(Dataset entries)
- Opening Delimiter -

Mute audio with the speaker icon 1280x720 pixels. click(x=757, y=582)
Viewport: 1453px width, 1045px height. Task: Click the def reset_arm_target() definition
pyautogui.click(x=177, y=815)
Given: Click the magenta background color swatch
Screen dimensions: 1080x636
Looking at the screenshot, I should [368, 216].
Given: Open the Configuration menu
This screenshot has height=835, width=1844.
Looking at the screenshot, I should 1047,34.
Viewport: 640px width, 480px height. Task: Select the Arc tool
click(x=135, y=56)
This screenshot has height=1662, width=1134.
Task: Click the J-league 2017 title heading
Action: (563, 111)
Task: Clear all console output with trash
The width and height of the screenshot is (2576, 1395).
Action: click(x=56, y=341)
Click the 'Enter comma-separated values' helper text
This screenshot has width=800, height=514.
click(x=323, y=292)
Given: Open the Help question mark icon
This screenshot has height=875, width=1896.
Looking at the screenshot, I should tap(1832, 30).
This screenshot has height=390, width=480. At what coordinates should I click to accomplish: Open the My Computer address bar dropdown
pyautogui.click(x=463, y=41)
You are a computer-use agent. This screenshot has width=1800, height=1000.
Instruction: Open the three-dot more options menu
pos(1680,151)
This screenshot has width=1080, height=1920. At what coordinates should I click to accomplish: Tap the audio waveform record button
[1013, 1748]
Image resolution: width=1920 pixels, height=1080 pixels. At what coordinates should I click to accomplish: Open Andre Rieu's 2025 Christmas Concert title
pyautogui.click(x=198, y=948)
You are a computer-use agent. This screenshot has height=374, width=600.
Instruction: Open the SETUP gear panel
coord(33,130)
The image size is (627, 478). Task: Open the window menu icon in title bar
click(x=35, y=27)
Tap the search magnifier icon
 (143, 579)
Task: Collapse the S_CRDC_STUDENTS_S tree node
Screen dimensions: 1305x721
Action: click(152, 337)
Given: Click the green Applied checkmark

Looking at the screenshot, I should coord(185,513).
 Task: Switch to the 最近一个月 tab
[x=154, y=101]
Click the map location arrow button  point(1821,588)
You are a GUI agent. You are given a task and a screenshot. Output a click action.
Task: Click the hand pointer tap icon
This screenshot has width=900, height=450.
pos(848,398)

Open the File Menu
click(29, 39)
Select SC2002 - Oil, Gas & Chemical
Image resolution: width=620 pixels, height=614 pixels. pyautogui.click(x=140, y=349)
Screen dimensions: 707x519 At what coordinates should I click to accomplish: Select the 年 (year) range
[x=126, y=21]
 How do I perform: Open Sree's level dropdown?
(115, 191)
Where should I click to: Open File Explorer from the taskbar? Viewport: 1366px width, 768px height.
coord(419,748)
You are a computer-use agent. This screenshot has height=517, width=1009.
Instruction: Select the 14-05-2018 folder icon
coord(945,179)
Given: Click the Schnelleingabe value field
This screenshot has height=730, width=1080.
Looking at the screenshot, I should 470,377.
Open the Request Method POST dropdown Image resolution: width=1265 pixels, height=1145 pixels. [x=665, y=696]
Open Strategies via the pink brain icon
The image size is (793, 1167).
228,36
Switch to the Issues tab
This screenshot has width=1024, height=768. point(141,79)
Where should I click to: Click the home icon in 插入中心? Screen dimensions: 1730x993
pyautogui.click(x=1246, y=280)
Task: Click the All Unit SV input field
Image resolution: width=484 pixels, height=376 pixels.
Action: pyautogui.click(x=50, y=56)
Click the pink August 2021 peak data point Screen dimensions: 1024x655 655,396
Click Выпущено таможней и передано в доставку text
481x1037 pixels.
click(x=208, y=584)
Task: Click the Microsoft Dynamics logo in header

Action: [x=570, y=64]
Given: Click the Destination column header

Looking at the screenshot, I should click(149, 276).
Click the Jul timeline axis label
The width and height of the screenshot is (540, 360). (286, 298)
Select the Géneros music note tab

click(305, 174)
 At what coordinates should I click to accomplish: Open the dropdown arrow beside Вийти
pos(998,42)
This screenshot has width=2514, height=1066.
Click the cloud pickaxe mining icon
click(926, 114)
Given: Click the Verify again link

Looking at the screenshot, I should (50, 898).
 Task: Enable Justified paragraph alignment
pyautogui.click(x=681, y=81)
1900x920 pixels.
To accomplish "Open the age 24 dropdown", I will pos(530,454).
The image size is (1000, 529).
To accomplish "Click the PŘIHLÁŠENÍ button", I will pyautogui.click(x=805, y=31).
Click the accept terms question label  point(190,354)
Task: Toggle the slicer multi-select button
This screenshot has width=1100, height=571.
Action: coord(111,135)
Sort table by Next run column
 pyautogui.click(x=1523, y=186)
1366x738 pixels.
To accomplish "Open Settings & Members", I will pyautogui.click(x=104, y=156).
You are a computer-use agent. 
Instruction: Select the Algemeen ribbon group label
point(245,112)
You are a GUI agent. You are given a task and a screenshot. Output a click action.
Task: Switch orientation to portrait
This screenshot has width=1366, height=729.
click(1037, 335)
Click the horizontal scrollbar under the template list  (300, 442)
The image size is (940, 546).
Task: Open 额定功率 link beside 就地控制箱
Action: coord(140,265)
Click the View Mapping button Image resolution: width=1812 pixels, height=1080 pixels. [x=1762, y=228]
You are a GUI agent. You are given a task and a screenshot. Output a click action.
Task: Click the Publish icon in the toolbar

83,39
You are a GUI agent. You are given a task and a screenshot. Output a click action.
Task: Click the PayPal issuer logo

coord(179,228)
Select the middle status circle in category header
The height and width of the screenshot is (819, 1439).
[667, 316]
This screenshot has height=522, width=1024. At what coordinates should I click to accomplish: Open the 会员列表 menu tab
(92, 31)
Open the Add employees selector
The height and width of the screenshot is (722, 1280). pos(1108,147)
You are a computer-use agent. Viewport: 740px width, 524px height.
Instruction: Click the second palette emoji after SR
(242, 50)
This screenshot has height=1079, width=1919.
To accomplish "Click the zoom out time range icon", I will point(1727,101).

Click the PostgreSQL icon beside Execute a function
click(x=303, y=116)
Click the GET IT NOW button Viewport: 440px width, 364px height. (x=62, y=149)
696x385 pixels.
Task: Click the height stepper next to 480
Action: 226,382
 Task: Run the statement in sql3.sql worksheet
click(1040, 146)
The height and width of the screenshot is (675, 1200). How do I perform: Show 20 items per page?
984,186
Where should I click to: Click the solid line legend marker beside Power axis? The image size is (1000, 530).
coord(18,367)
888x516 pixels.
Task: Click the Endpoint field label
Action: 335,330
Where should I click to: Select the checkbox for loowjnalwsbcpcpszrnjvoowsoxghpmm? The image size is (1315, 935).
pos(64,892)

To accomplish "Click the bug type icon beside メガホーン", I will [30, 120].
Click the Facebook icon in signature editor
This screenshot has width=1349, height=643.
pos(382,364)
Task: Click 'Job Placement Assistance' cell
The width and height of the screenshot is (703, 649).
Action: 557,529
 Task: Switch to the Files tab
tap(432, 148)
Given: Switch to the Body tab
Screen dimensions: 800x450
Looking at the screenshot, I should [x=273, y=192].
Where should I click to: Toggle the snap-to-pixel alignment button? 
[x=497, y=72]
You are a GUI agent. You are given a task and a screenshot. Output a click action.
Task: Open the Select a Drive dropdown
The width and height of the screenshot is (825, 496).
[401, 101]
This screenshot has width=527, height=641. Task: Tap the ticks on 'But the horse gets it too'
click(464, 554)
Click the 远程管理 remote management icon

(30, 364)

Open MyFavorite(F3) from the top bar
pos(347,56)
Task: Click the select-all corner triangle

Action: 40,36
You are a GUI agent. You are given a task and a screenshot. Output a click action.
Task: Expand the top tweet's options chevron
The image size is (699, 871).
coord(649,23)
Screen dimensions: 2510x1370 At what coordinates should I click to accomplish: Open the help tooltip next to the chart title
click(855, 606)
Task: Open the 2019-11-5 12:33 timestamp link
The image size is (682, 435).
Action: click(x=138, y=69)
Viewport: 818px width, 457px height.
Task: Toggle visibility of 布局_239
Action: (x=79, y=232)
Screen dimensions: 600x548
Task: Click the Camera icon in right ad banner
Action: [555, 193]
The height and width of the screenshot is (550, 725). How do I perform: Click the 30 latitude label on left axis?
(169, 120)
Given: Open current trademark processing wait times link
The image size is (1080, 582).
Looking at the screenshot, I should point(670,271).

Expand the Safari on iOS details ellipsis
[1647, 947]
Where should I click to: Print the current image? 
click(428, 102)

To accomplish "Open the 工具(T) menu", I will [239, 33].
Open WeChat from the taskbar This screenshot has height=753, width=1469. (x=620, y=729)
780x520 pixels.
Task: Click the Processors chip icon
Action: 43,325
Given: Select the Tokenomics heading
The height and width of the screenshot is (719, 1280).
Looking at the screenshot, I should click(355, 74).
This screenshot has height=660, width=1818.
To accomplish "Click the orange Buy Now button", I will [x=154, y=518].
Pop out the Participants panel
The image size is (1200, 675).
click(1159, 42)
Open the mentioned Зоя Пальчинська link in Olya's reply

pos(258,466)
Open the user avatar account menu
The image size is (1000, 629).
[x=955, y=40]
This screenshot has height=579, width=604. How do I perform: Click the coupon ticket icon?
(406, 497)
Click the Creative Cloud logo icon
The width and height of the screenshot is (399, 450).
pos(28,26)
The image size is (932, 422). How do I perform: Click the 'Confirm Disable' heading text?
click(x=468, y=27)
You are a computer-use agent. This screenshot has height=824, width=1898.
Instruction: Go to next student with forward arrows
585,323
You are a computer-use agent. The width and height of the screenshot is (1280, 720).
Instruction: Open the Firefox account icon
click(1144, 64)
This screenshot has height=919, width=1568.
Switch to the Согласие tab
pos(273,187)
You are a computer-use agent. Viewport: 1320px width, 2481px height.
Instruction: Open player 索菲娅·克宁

- Closing Delimiter -

What you should do:
A single number is the expected answer: how many lines of the records above contain the word "question".

Expected answer:
2